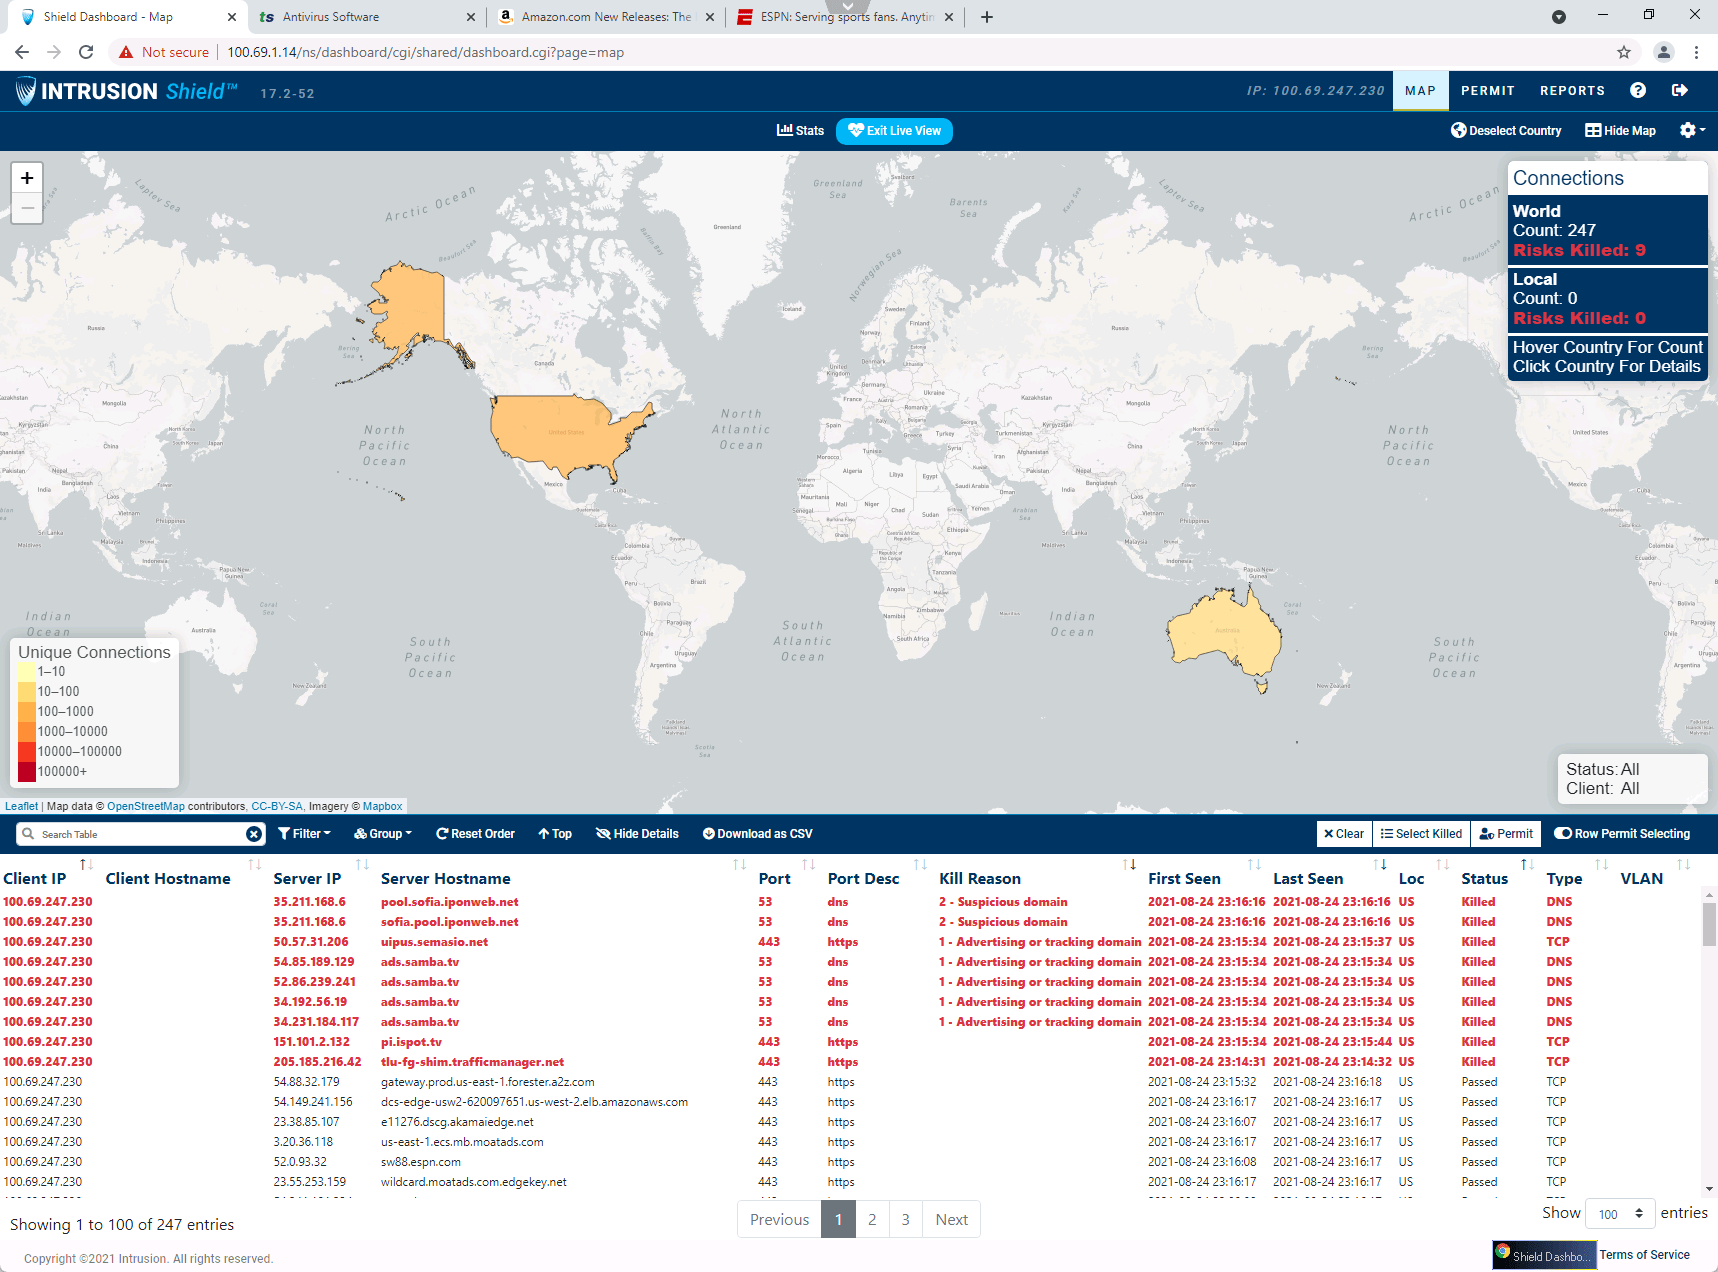The image size is (1718, 1272).
Task: Bookmark this page with star icon
Action: coord(1624,52)
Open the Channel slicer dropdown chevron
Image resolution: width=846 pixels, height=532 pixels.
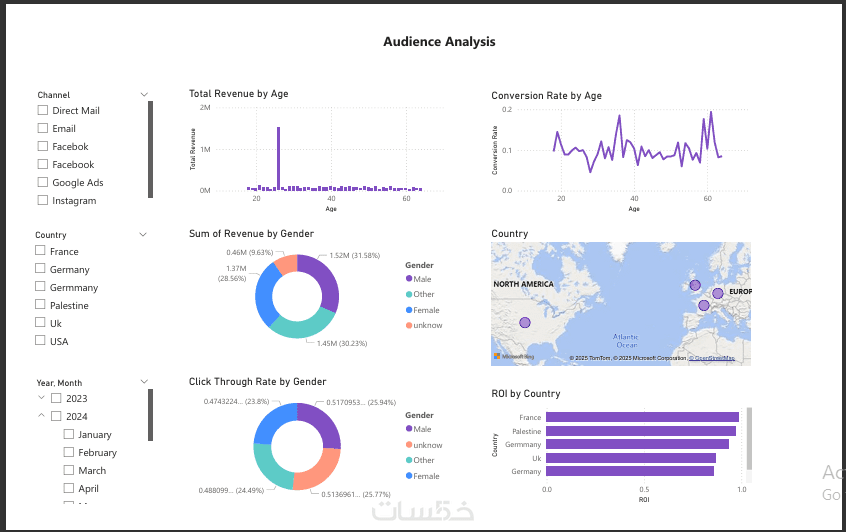[x=144, y=94]
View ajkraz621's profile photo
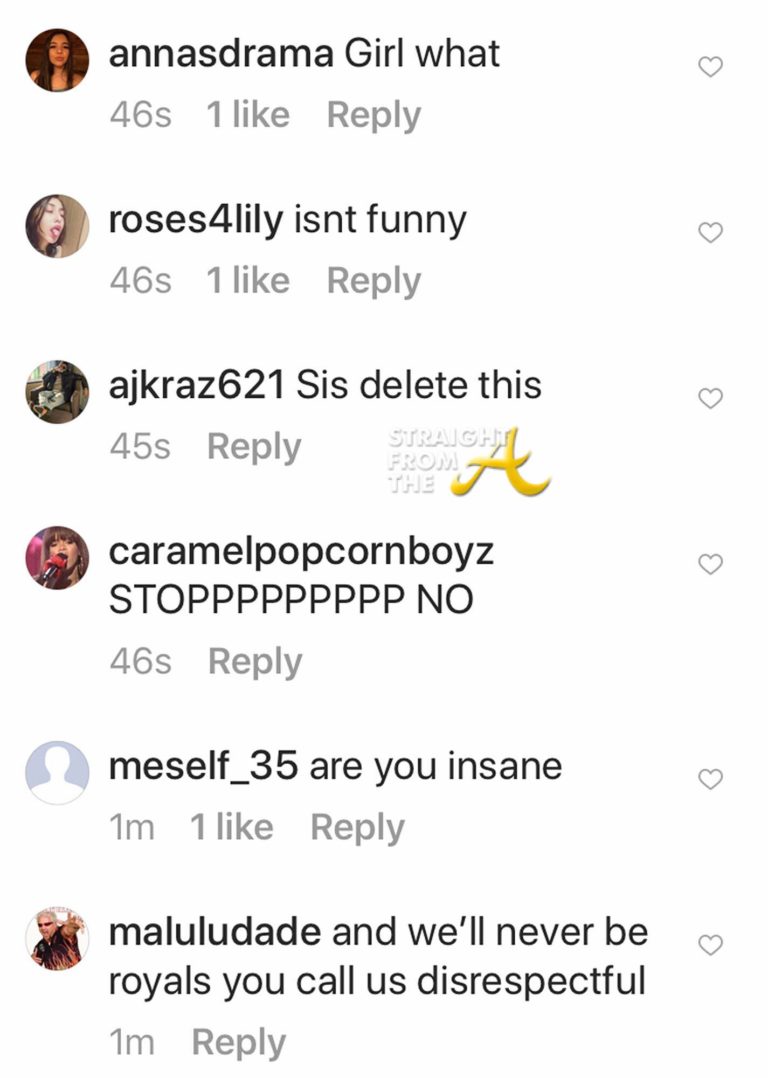 click(57, 392)
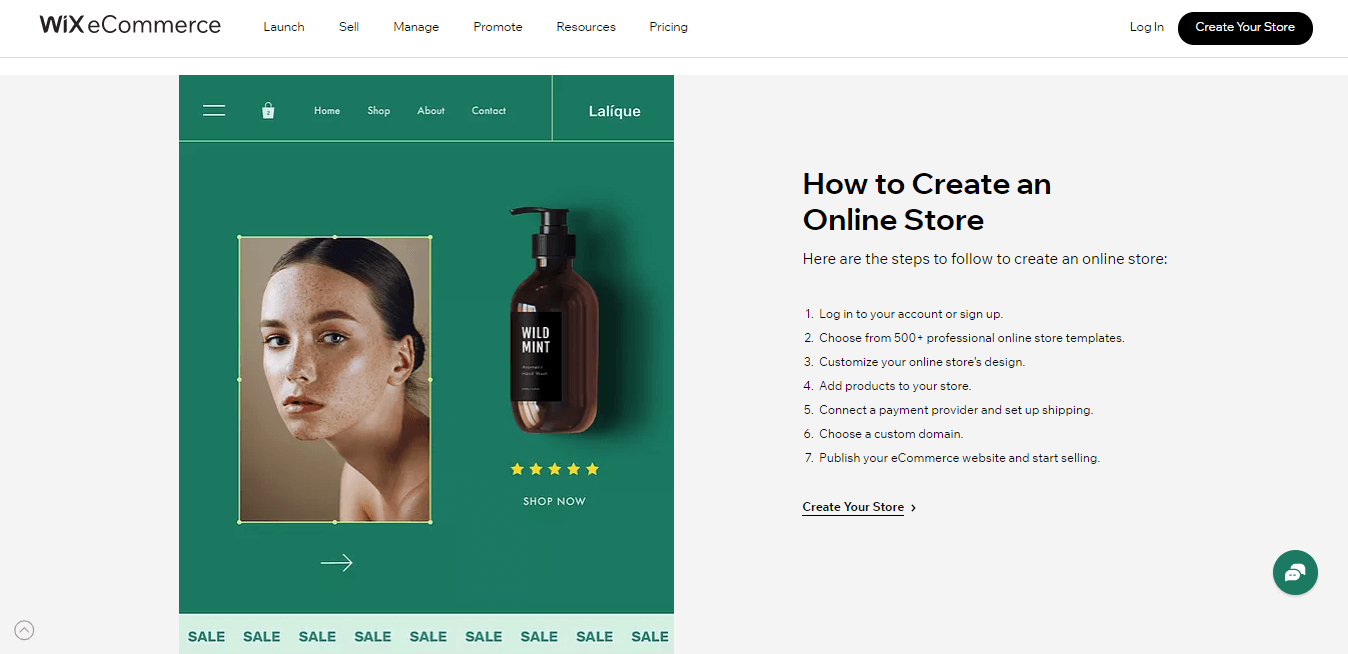Open the Sell navigation dropdown

tap(348, 27)
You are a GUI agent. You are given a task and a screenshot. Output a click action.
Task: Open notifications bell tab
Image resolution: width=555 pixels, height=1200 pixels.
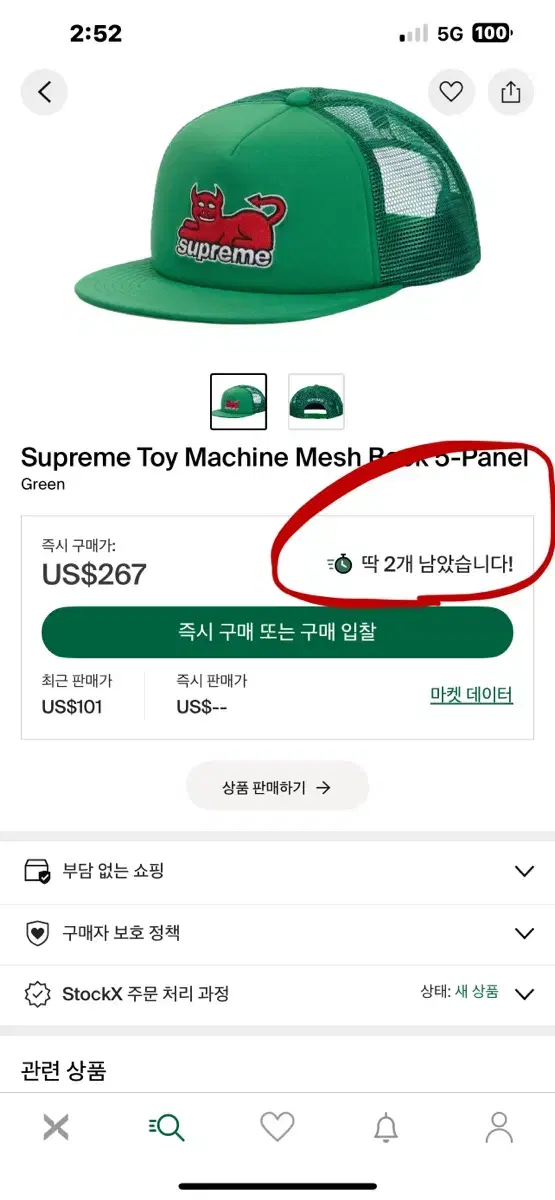pos(386,1127)
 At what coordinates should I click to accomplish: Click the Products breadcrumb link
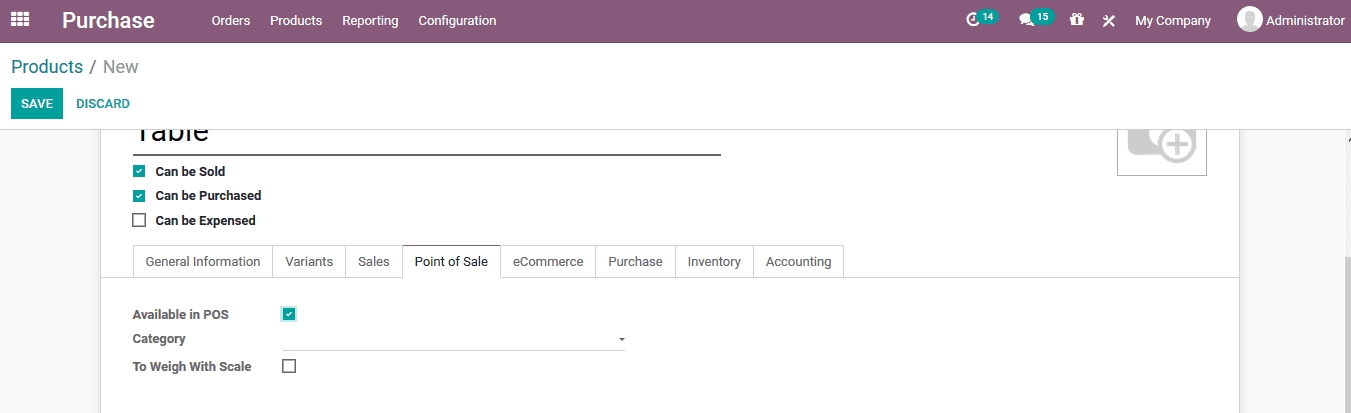pyautogui.click(x=47, y=67)
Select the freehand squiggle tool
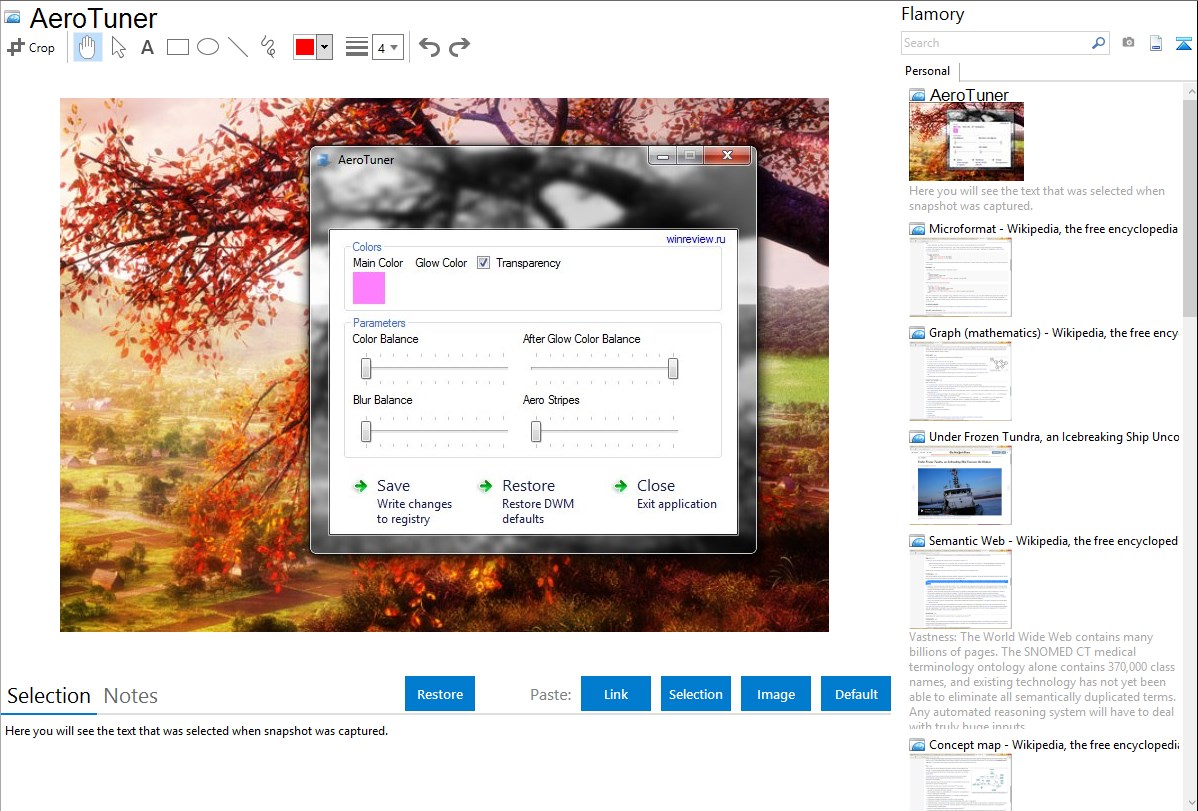The height and width of the screenshot is (811, 1198). click(267, 47)
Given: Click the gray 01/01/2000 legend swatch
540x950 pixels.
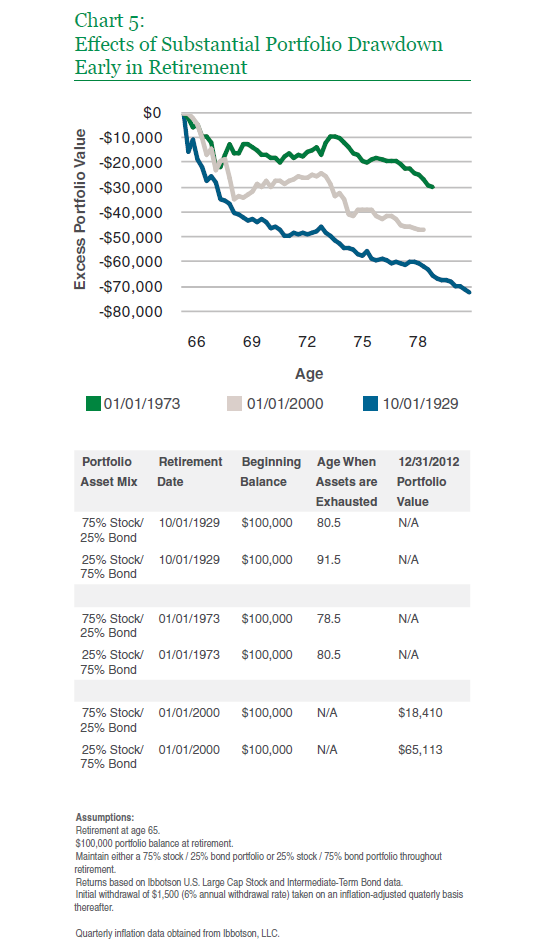Looking at the screenshot, I should (235, 404).
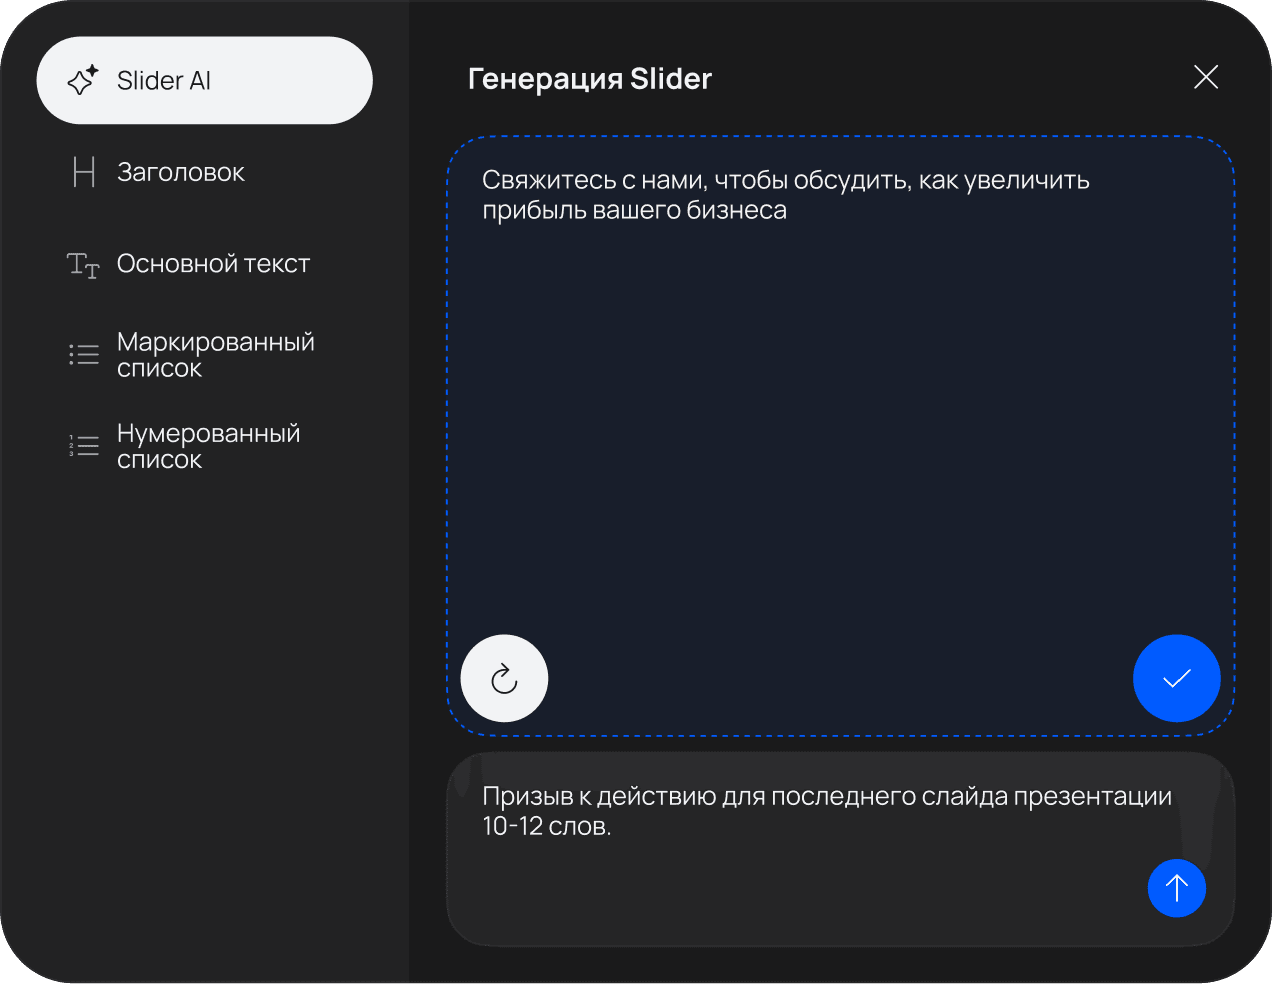This screenshot has width=1272, height=984.
Task: Select the Нумерованный список label
Action: 208,446
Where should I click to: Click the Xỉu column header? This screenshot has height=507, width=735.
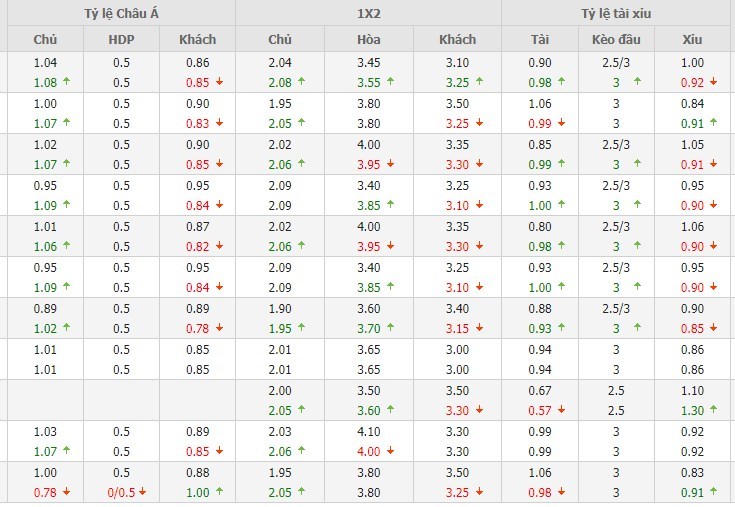tap(691, 39)
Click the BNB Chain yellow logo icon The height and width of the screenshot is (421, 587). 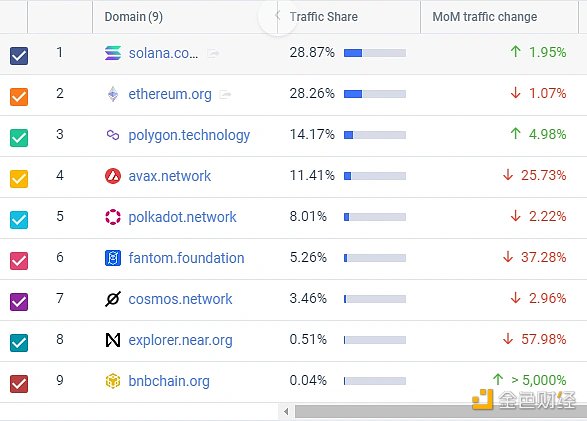click(x=113, y=381)
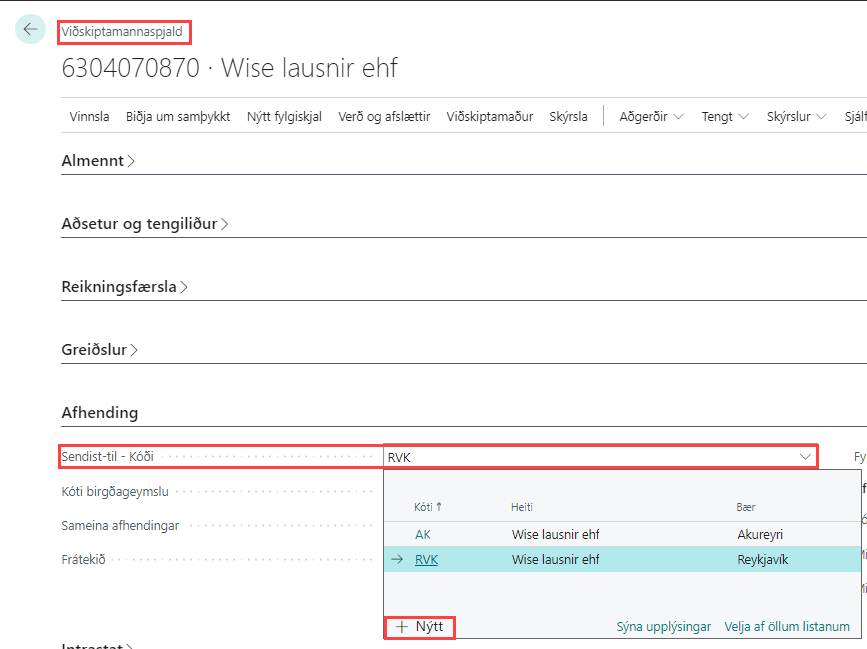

....

Though the entries above contain pictures, none should be copied; reproduce only the lines between the one holding "Image resolution: width=846" and the one holding "Given: Click the", inclusive, exactly as written.

▶ [Result for this exercise]
Image resolution: width=846 pixels, height=532 pixels.
[x=144, y=94]
View ajkraz621's profile photo
 click(57, 392)
Open the Sell navigation dropdown

tap(348, 27)
You are a GUI agent. You are given a task and a screenshot. Output a click action.
Task: Open notifications bell tab
Image resolution: width=555 pixels, height=1200 pixels.
pos(386,1127)
 At what coordinates should I click to accomplish: Click the Products breadcrumb link
pyautogui.click(x=47, y=67)
Select the freehand squiggle tool
The height and width of the screenshot is (811, 1198). click(267, 47)
Given: Click the gray 01/01/2000 legend swatch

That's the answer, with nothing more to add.